■ DIRECTIVE: Put the lines of the listing below, from the line containing "Select the In this folder filter" through the end of the listing, into a JSON list of strings, one string per line and none for blank lines. Leave the pictures out.

── RECORDS SUPPLIED ──

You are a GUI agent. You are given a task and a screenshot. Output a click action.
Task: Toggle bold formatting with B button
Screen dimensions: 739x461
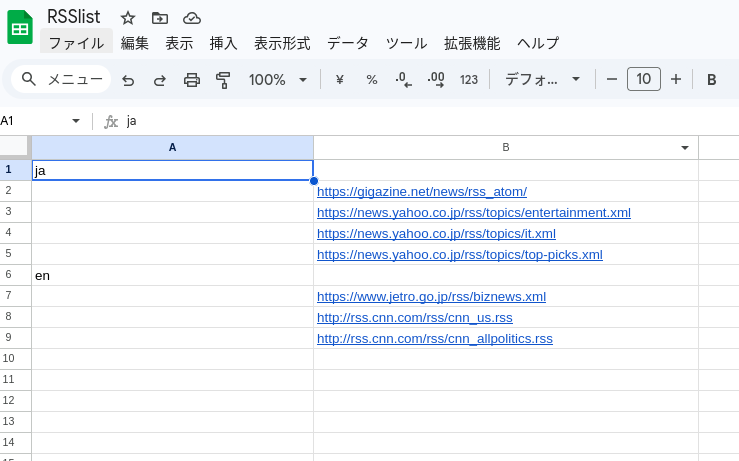[712, 80]
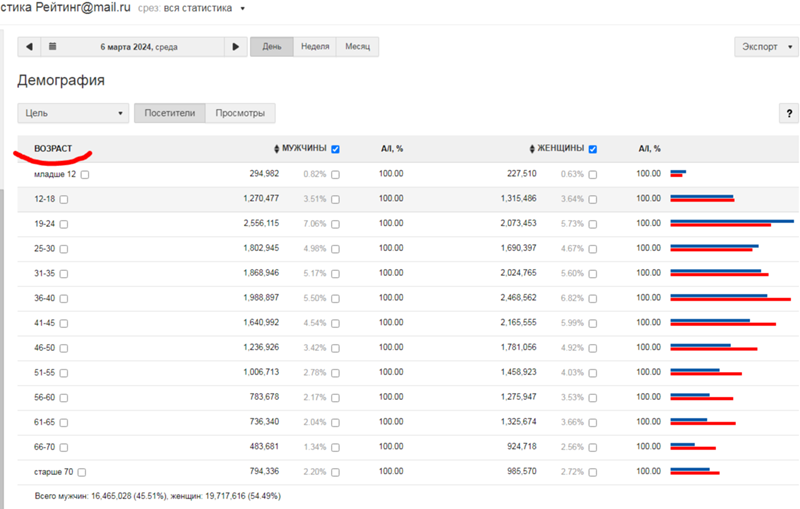Screen dimensions: 800x509
Task: Uncheck the Женщины column checkbox
Action: coord(594,149)
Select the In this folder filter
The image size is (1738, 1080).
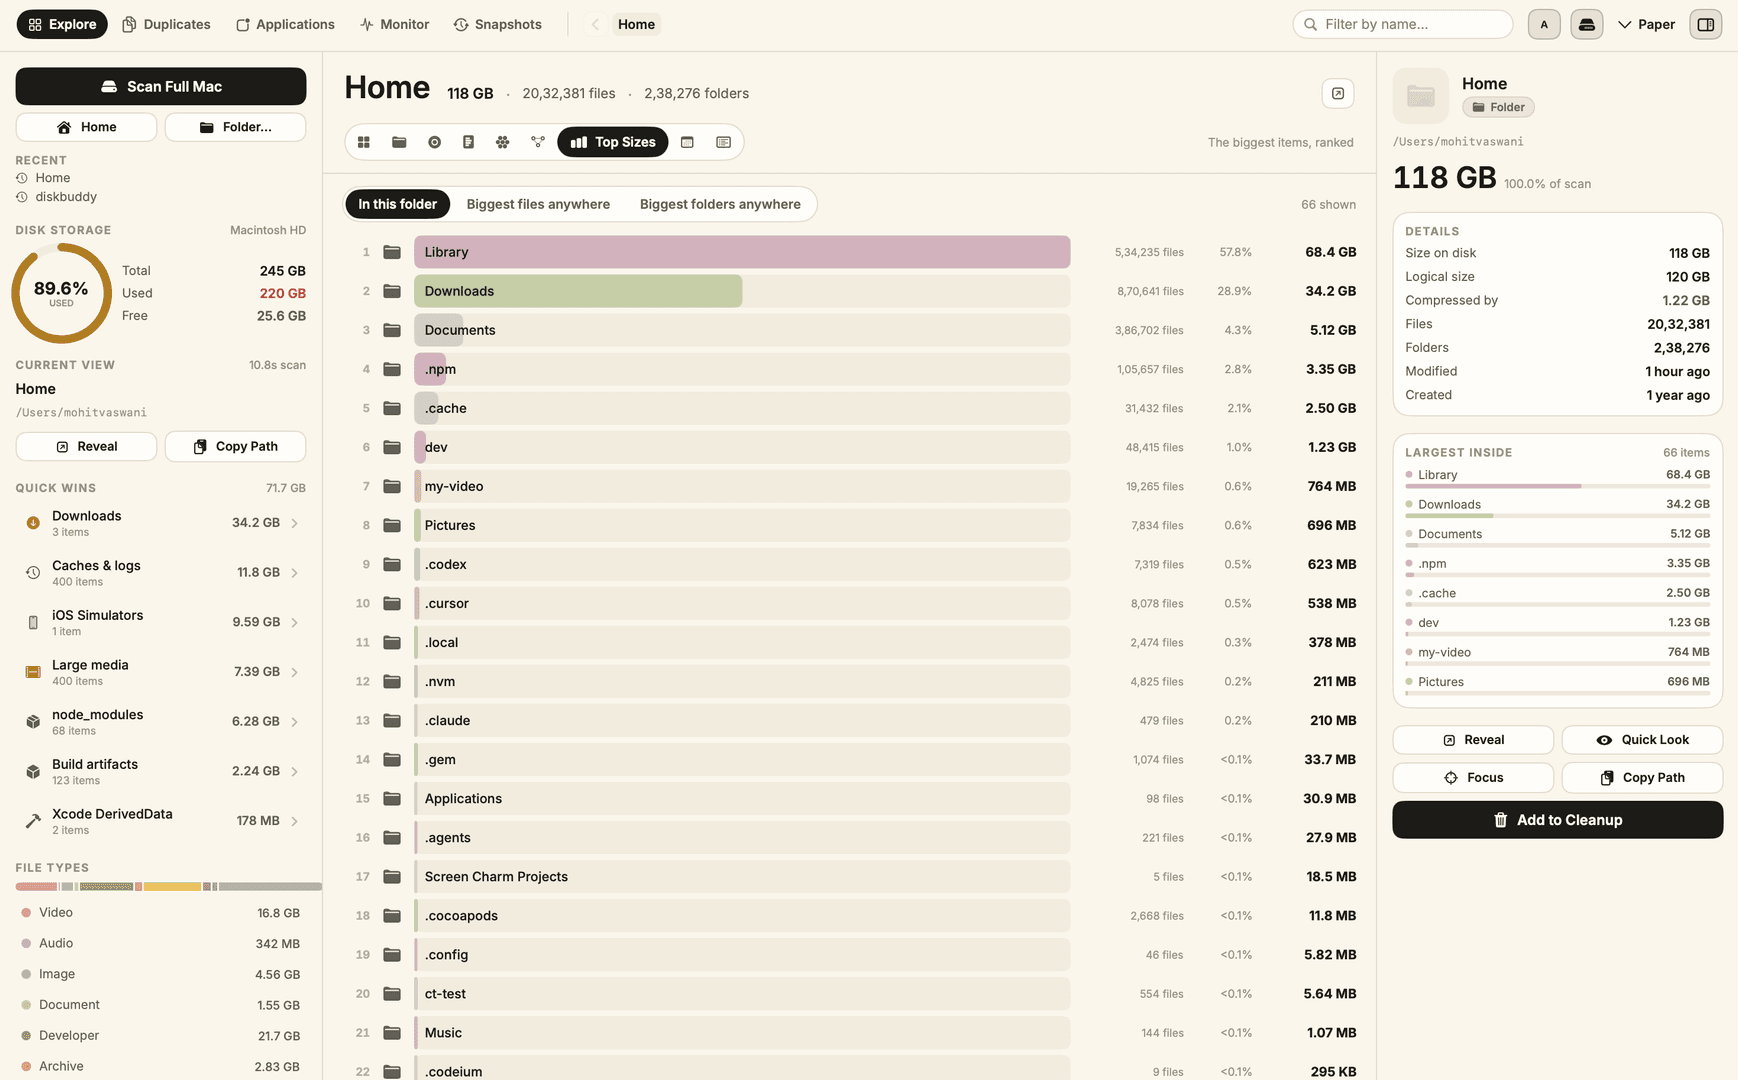(x=398, y=204)
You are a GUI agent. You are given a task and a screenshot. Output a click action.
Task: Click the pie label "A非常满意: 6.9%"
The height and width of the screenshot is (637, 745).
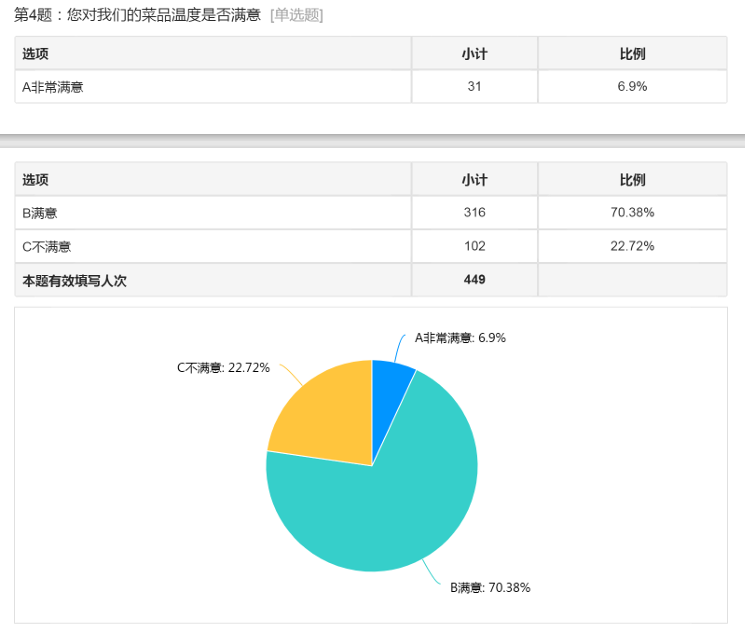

───

■ RESPONSE BELOW:
[
  "Select the In this folder filter",
  "The image size is (1738, 1080).",
  "(x=398, y=204)",
  "You are a GUI agent. You are given a task and a screenshot. Output a click action.",
  "Task: Click the pie label \"A非常满意: 6.9%\"",
  "The height and width of the screenshot is (637, 745)."
]